What you need to do:
The listing below contains a span that opens with the line containing "You are a computer-use agent. The image size is (2202, 1206)." and closes with the line containing "Task: Click the Zoom mouse icon". Return that span exactly.

Dataset records:

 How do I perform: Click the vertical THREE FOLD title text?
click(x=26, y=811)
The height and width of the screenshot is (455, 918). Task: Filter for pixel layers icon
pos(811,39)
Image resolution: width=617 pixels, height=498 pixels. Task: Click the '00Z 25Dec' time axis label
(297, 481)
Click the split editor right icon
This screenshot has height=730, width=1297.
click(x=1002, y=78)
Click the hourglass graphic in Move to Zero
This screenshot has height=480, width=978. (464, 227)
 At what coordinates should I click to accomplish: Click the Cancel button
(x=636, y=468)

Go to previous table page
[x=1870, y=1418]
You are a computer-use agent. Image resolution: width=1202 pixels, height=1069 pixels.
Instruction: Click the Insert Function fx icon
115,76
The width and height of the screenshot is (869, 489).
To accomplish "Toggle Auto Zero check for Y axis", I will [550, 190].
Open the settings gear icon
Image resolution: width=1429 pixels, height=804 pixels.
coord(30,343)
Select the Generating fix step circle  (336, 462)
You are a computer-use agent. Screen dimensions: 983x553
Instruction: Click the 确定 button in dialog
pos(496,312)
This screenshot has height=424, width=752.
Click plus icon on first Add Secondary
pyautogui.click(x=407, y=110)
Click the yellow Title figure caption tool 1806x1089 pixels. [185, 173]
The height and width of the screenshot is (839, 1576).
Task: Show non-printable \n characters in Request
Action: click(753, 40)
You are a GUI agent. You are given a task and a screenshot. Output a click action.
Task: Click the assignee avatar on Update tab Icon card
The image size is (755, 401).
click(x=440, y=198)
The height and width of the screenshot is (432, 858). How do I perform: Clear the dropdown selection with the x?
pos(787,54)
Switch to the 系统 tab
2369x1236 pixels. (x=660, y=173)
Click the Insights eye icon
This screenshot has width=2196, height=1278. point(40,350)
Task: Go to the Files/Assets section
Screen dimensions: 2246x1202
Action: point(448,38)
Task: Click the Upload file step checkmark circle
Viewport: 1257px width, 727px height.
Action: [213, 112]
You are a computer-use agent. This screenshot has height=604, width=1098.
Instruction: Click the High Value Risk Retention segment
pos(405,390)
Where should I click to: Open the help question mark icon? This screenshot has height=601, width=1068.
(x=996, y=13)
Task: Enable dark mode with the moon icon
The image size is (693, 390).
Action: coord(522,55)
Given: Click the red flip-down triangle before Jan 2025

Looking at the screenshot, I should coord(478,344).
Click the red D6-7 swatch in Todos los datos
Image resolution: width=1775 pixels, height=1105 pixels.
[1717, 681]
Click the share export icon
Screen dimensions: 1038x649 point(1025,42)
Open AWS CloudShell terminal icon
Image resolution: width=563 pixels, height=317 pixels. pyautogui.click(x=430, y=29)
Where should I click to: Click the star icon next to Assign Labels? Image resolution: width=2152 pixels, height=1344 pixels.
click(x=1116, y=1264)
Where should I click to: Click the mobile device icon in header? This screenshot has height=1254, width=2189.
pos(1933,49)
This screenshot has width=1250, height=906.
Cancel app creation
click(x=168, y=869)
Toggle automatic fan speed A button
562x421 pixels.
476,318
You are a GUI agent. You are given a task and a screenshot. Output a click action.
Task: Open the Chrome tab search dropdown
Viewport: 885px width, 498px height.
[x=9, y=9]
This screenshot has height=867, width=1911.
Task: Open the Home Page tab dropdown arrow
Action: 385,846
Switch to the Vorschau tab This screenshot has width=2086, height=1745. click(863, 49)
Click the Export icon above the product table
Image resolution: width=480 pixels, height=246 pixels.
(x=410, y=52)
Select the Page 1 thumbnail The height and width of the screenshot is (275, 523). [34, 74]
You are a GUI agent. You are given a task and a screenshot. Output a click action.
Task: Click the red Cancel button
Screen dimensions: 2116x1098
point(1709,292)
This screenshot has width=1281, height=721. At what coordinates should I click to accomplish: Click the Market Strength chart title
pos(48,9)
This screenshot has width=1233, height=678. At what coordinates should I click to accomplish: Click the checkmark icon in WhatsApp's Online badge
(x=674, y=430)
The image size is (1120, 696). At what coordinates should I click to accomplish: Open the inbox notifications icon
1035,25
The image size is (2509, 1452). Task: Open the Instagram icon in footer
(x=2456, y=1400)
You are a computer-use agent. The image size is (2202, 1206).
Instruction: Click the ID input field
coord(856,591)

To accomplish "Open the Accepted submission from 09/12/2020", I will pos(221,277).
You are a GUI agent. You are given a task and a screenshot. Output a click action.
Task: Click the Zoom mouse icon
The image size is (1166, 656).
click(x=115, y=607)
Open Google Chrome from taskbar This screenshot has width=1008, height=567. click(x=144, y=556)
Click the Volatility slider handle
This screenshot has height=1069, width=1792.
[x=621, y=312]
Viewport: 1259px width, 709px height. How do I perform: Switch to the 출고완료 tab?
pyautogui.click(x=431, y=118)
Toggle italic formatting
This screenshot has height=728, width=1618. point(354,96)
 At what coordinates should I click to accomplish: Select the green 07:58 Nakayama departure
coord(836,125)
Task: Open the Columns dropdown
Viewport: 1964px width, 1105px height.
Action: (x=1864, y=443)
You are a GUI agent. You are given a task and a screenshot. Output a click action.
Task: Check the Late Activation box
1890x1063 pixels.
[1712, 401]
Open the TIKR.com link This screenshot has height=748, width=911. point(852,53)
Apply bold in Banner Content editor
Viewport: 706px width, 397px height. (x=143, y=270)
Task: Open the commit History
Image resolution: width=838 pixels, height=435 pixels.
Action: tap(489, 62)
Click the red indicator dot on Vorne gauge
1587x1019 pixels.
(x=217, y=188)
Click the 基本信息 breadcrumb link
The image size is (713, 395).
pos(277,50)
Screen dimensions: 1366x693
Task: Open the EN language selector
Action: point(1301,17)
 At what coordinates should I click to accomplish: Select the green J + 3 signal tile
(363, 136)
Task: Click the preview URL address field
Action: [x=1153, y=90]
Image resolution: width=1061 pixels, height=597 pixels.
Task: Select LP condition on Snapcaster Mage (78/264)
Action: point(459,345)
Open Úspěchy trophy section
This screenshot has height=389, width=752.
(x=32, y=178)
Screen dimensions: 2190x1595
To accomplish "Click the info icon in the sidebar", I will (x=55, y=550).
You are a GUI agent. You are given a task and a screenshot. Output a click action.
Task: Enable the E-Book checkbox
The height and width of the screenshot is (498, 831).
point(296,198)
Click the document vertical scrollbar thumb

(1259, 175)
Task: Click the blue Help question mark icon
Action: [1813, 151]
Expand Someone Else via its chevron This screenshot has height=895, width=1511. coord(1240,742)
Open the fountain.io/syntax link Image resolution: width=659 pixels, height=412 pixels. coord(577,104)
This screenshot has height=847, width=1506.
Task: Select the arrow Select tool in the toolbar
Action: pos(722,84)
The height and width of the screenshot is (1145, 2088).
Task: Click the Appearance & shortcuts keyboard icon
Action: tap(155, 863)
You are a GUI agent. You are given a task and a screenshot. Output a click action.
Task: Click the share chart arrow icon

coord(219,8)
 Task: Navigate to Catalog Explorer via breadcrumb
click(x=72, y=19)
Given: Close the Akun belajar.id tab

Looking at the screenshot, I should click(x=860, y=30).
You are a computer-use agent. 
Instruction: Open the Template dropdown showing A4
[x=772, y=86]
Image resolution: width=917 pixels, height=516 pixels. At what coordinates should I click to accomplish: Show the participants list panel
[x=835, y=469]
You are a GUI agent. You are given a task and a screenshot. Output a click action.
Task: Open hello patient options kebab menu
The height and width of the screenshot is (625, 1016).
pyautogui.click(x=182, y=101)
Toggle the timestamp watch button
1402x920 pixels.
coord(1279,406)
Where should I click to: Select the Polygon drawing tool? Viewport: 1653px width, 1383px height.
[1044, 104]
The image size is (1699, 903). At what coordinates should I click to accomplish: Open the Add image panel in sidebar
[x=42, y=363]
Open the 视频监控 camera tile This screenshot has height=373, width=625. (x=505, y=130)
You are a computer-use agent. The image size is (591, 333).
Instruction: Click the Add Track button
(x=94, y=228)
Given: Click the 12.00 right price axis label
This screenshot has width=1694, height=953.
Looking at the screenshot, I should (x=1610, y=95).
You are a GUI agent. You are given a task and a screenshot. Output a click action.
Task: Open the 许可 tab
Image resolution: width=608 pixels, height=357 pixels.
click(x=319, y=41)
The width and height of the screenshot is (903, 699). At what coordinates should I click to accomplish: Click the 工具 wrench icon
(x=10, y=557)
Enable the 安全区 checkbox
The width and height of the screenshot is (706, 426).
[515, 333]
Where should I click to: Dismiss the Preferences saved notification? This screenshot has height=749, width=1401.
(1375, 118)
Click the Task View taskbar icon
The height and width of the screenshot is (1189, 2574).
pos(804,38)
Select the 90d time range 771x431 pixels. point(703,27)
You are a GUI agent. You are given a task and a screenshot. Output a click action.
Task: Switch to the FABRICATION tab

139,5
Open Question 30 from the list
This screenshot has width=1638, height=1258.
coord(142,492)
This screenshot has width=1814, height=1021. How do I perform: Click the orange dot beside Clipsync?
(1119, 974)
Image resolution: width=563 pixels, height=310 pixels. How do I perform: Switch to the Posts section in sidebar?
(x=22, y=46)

Task answer:
You are a computer-use agent. The image size is (2202, 1206).
Instruction: Click the ID input field
coord(856,591)

To accomplish "Open the Accepted submission from 09/12/2020", I will pos(221,277).
You are a GUI agent. You are given a task and a screenshot. Output a click action.
Task: Click the Zoom mouse icon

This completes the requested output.